Mit einem an Bundespräsident Alexander van der Bellen gerichteten Schreiben eines Unterstützer-Komitees, dem u. a. Ex-Bundespräsident Heinz Fischer, Ex-Landeshauptmann Erwin Pröll, Künstler Erwin Wurm und KURIER-Herausgeberin Martina Salomon angehören, will das Kunstforum nun vor allem Zeit gewinnen. Dabei gehe es nicht um öffentliche Mittel, sondern um Unterstützung, um eine längere Übergangszeit zu ermöglichen: "Das abrupte Ende des Bank Austria Kunstforum Wien wäre ein riesiger Prestigeverlust für die Republik Österreich und die Stadt Wien", heißt es darin.
"Unübersehbare Lücke"
Angesichts der Sichtbarkeit des Kunstforums und seines auch international hohen Renommees ist die Hoffnung nicht dahin, dass mit einem neuen Eigentümer der Immobilie eine Einigung zu erzielen wäre und auch andere Private das Sponsoring des Betriebs übernehmen könnten.

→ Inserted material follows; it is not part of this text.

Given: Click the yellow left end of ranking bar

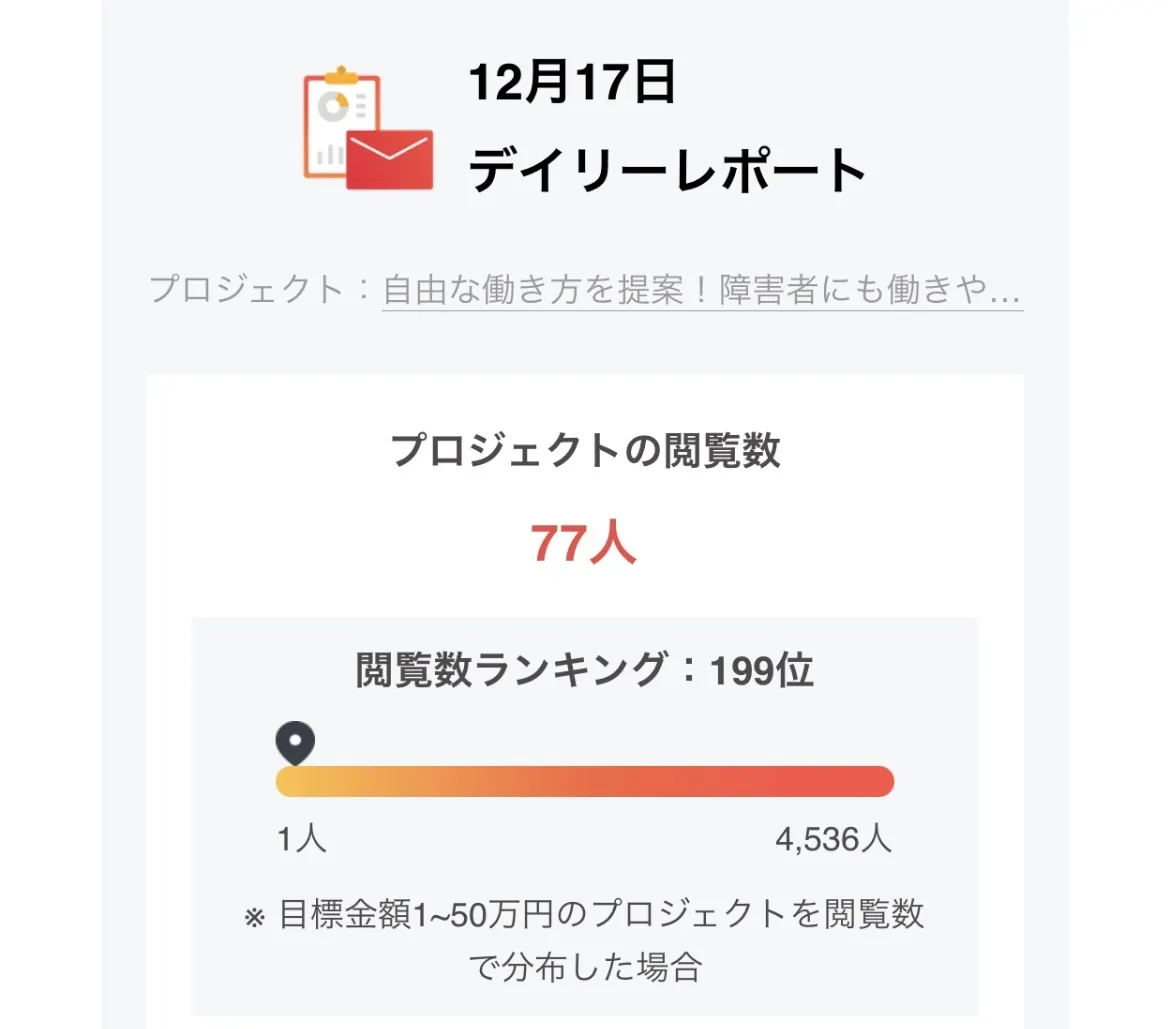Looking at the screenshot, I should coord(292,782).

Laut Brugger seien 50 Personen direkt am Kunstforum beschäftigt, dazu kämen noch freie Mitarbeiter. Im Kulturministerium gab man sich auf Nachfrage noch abwartend: "Wir kennen und schätzen das Bank Austria Kunstforum als hochkarätigen Ausstellungsort, dessen drohende Schließung eine unübersehbare Lücke hinterlassen würde", heißt es in einer Stellungnahme. "Das BMKÖS ist jedoch bis dato kein Fördergeber des Kunstforums und verfügt daher derzeit über keine ausreichenden Informationen zu dessen wirtschaftlicher Situation."